Work instructions → As the lines appear below, please set them down exactly, starting at the first and finishing with the one containing "Show all history with All zoom".

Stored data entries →

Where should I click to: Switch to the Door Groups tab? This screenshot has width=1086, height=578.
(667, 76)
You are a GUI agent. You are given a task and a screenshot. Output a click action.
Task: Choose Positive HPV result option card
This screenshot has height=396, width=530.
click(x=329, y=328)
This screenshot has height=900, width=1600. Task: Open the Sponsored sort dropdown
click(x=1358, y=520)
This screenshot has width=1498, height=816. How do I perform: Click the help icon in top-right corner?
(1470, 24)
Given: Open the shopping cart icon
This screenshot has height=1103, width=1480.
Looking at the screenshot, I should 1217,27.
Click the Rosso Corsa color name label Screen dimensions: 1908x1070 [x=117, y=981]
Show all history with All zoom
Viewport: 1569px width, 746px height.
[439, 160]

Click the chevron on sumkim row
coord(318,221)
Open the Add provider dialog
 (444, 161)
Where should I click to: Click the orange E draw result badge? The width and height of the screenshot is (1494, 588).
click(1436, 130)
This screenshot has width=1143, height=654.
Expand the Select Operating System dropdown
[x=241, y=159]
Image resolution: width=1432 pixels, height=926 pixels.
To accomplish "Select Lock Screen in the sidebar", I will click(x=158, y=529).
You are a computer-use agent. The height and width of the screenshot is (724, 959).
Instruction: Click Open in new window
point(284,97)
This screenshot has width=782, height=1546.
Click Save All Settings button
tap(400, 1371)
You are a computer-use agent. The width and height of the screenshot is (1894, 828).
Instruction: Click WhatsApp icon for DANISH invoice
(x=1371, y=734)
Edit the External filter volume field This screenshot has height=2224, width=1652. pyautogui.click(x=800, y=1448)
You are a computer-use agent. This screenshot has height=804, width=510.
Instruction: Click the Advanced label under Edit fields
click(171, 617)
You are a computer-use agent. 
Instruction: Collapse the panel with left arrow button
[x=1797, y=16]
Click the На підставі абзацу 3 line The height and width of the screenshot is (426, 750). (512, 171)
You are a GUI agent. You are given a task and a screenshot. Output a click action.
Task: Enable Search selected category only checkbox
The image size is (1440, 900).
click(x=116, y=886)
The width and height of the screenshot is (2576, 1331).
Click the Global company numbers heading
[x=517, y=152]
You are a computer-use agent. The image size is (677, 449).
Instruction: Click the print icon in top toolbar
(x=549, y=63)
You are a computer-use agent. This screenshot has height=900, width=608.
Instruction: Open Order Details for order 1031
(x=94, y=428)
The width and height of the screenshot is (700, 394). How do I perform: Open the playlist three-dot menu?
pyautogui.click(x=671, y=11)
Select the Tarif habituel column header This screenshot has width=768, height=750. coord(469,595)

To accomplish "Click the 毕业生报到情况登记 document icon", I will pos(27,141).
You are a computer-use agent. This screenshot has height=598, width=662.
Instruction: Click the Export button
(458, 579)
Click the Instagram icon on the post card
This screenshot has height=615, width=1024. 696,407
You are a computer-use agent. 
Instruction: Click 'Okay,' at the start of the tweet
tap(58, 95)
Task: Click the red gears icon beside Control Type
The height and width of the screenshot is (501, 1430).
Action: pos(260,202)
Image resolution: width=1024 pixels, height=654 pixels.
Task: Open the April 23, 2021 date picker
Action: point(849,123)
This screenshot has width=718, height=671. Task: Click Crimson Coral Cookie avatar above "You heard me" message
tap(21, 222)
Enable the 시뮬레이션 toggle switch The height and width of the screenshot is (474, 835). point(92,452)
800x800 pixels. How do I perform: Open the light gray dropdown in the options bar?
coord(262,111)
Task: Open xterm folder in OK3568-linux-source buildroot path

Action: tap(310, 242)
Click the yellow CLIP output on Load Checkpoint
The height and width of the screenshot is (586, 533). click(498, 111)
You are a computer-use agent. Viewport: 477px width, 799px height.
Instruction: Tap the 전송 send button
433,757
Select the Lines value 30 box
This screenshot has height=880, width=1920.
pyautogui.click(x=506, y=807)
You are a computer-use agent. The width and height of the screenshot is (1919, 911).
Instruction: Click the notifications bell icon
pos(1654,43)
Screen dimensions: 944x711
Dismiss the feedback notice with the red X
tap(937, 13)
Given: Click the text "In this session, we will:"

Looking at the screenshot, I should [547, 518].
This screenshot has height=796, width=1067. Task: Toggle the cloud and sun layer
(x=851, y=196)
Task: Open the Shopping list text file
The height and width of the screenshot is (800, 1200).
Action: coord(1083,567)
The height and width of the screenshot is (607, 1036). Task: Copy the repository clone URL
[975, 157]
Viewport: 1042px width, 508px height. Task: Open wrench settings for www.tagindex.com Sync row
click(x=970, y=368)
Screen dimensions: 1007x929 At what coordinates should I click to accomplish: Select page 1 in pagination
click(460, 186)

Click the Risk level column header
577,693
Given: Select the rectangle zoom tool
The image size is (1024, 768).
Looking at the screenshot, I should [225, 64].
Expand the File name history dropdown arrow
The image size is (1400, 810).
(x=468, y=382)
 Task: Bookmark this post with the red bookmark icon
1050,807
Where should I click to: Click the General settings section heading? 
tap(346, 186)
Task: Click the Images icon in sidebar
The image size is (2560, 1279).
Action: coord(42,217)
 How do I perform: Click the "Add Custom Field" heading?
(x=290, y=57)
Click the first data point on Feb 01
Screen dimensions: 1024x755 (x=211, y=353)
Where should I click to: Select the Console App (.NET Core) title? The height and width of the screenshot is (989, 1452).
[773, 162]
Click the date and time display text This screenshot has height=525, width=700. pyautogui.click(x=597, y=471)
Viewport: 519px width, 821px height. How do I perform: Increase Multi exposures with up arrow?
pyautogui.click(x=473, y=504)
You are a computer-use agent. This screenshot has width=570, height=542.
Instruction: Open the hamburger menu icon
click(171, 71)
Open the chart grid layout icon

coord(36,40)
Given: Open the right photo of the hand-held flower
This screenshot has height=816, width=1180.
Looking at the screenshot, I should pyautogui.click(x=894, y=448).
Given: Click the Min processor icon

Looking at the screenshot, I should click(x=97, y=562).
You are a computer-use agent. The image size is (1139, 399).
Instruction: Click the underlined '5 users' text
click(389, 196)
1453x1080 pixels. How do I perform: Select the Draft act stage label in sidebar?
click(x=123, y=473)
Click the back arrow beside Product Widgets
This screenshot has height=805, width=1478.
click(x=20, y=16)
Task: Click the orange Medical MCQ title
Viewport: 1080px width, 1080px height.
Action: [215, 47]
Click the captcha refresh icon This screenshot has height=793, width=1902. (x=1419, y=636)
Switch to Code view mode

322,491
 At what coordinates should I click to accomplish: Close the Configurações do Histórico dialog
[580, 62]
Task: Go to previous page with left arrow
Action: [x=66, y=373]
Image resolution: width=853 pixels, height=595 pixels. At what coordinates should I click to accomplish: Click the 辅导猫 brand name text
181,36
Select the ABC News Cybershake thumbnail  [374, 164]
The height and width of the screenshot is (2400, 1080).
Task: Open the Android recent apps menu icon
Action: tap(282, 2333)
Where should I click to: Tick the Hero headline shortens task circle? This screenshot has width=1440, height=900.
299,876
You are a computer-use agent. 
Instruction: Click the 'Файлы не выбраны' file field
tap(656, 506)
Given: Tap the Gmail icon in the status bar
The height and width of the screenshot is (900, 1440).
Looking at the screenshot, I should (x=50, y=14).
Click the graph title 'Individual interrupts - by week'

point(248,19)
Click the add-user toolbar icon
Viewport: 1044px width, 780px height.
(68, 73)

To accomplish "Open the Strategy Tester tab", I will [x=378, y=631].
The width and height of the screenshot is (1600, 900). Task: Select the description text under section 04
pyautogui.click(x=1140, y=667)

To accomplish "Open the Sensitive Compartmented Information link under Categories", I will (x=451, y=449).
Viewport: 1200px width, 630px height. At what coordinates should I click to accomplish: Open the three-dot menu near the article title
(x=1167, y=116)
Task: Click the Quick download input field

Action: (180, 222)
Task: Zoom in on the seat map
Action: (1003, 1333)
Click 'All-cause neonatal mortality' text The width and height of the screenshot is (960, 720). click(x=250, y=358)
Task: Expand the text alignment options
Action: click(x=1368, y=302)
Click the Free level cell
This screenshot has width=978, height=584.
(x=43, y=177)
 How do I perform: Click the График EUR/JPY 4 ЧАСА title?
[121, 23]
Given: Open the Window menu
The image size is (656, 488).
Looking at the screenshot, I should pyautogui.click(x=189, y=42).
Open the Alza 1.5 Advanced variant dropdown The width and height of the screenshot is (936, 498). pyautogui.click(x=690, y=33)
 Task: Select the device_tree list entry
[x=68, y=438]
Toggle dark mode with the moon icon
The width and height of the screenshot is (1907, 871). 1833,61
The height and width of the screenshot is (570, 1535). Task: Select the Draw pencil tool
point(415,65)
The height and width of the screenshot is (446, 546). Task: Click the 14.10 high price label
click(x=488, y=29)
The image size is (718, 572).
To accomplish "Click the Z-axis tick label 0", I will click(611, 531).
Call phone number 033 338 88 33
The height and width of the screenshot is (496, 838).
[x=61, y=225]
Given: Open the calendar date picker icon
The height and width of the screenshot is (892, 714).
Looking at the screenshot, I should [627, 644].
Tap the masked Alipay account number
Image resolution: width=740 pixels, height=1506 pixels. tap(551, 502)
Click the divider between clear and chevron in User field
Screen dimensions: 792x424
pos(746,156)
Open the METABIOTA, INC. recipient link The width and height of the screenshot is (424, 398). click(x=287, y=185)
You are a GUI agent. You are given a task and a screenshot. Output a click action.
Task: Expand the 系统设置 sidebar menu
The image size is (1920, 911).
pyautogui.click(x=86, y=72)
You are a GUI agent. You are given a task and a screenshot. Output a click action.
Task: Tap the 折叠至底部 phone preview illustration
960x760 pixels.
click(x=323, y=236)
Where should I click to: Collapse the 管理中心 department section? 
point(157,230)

The completed task →
Where should I click to: Switch to the Door Groups tab? This screenshot has width=1086, height=578.
(667, 76)
You are a GUI agent. You are given a task and a screenshot. Output a click action.
Task: Choose Positive HPV result option card
This screenshot has height=396, width=530.
click(x=329, y=328)
This screenshot has height=900, width=1600. Task: Open the Sponsored sort dropdown
click(x=1358, y=520)
This screenshot has width=1498, height=816. How do I perform: Click the help icon in top-right corner?
(1470, 24)
Given: Open the shopping cart icon
This screenshot has height=1103, width=1480.
Looking at the screenshot, I should 1217,27.
Click the Rosso Corsa color name label Screen dimensions: 1908x1070 [x=117, y=981]
Show all history with All zoom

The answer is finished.